对于非常简单的情况,最简单的方法可能是将命名的捕获组替换为格式字段。
这是一个基本的验证器/格式化器:
import re
from functools import partial
unescape = partial(re.compile(r'\\(.)').sub, r'\1')
namedgroup = partial(re.compile(r'\(\?P<(\w+)>.*?\)').sub, r'{\1}')
class Mould:
def __init__(self, pattern):
self.pattern = re.compile(pattern)
self.template = unescape(namedgroup(pattern))
def format(self, **values):
try:
return self.template.format(**values)
except KeyError as e:
raise TypeError(f'Missing argument: {e}') from None
def search(self, string):
try:
return self.pattern.search(string).groupdict()
except AttributeError:
raise ValueError(string) from None
因此,例如,以(XXX) YYY-ZZZZ 的形式为电话号码实例化验证器/格式化程序:
template = r'\((?P<area>\d{3})\)\ (?P<prefix>\d{3})\-(?P<line>\d{4})'
phonenum = Mould(template)
然后:
>>> phonenum.search('(333) 444-5678')
{'area': '333', 'prefix': '444', 'line': '5678'}
>>> phonenum.format(area=111, prefix=555, line=444)
(111) 555-444
但这是一个非常基本的骨架,它忽略了许多正则表达式功能(例如环视或非捕获组)。如果需要它们,事情很快就会变得非常混乱。在这种情况下,反过来:从模板生成模式虽然更冗长,但可能更灵活且不易出错。

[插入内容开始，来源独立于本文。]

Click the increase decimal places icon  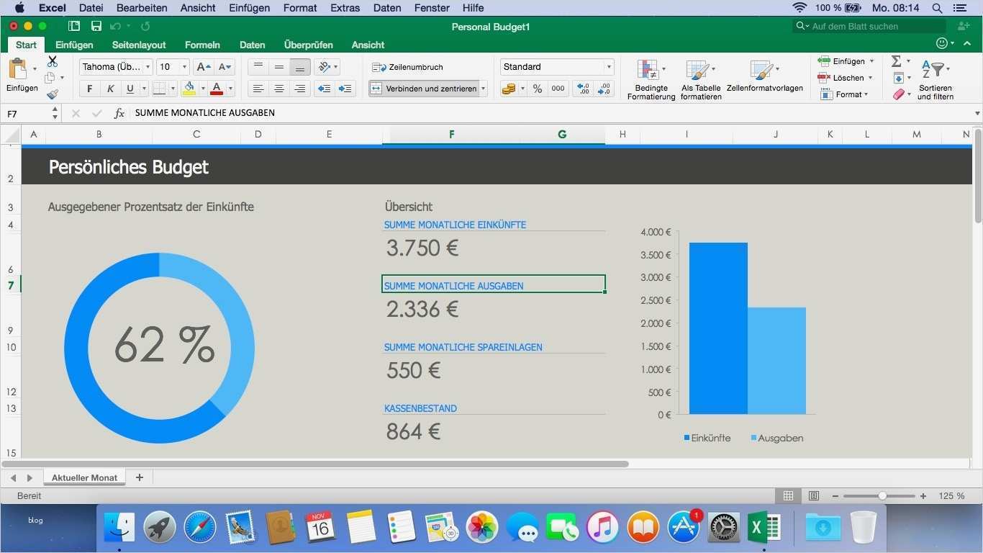tap(583, 89)
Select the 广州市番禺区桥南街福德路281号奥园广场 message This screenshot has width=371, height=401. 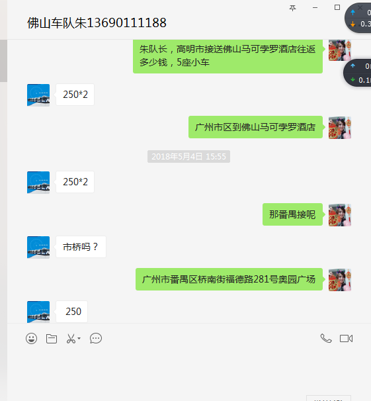click(x=229, y=279)
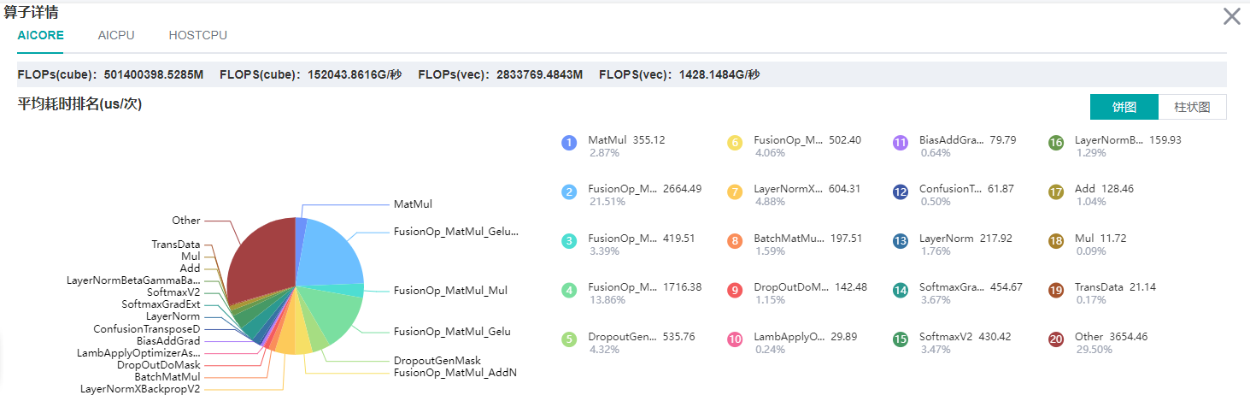The height and width of the screenshot is (401, 1250).
Task: Click legend icon 20 Other
Action: (1056, 339)
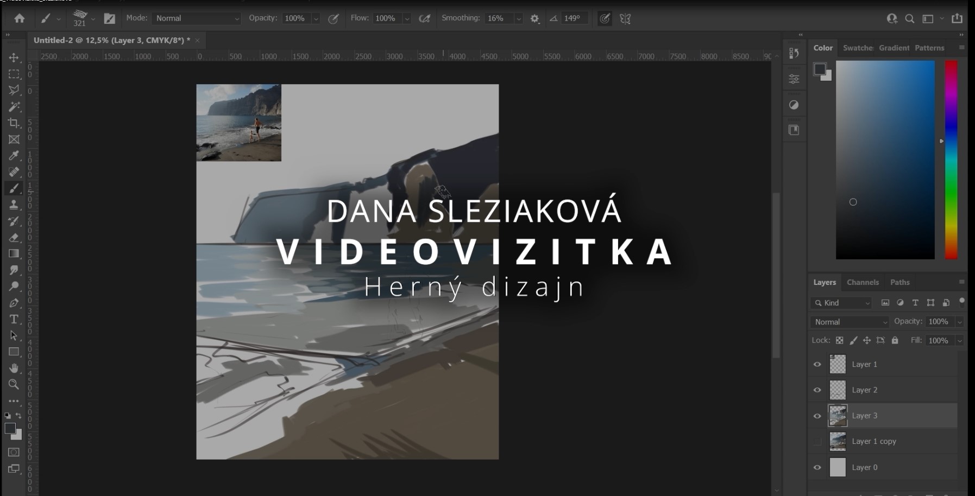Screen dimensions: 975x496
Task: Expand the layer blend mode dropdown
Action: [x=850, y=322]
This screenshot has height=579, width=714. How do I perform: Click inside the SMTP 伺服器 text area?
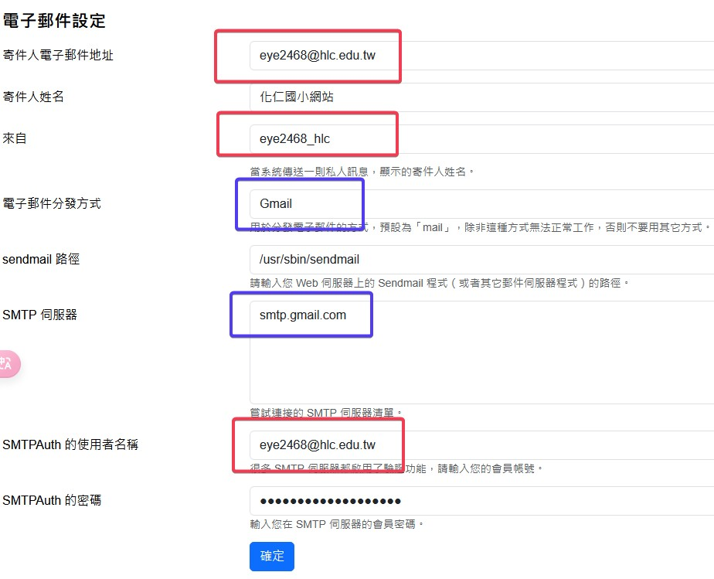[479, 352]
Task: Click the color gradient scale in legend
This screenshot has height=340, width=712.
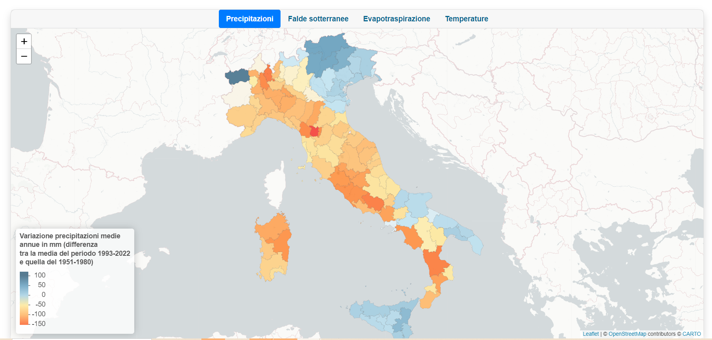Action: [x=24, y=298]
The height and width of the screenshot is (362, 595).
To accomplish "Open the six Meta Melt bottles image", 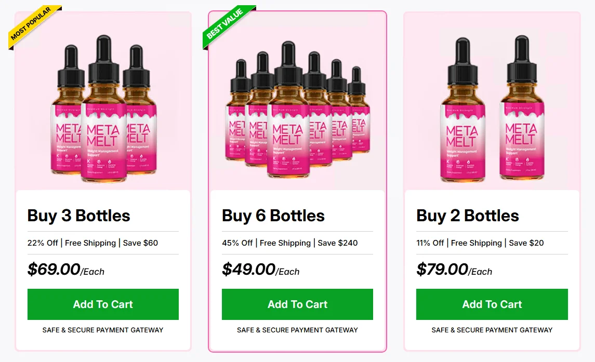I will (297, 110).
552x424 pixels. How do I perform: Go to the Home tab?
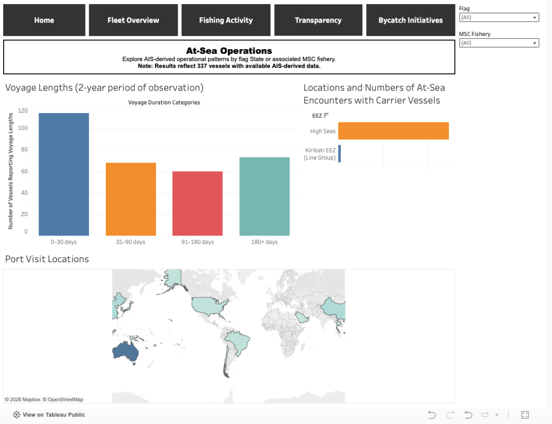coord(44,20)

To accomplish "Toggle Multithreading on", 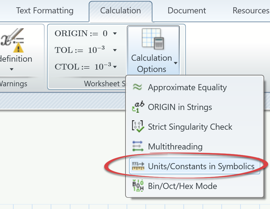I will point(175,146).
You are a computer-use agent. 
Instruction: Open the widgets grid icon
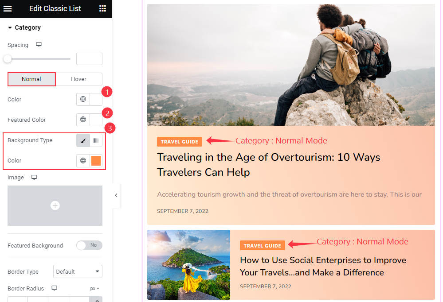[102, 9]
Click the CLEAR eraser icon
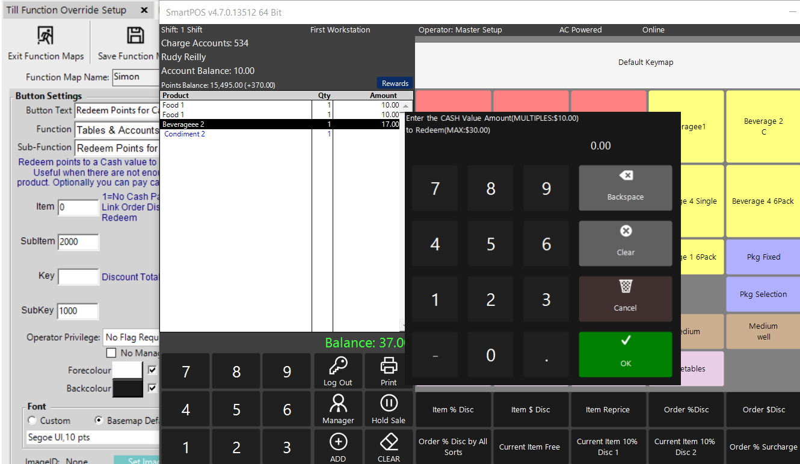800x464 pixels. (389, 442)
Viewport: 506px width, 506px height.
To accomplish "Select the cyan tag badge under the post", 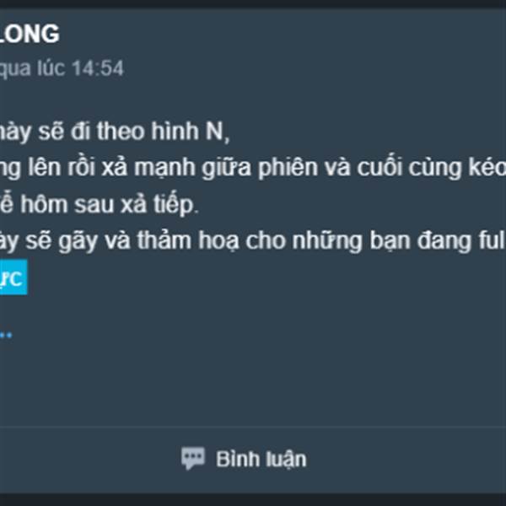I will 13,277.
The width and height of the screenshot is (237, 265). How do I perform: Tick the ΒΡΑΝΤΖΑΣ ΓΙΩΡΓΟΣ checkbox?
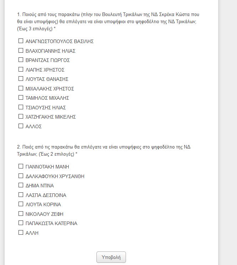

这里是基本的验证器/格式化器(.search() 和 .format() 相同):
import string
import re
FMT = string.Formatter()
class Mould:
def __init__(self, template, **kwargs):
self.template = template
self.pattern = self.make_pattern(template, **kwargs)
@staticmethod
def make_pattern(template, **kwargs):
pattern = ''
# for each field in the template, add to the pattern
for text, field, *_ in FMT.parse(template):
# the escaped preceding text
pattern += re.escape(text)
if field:
# a named regex capture group
pattern += f'(?P<{field}>{kwargs[field]})'
# XXX: if there's text after the last field,
# the parser will iterate one more time,
# hence the 'if field'
return re.compile(pattern)
实例化:
template = '({area}) {prefix}-{line}'
content = dict(area=r'\d{3}', prefix=r'\d{3}', line=r'\d{4}')
phonenum = Mould(template, **content)
执行:
>>> phonenum.search('(333) 444-5678')
{'area': '333', 'prefix': '444', 'line': '5678'}
>>> phonenum.format(area=111, prefix=555, line=444)
(111) 555-444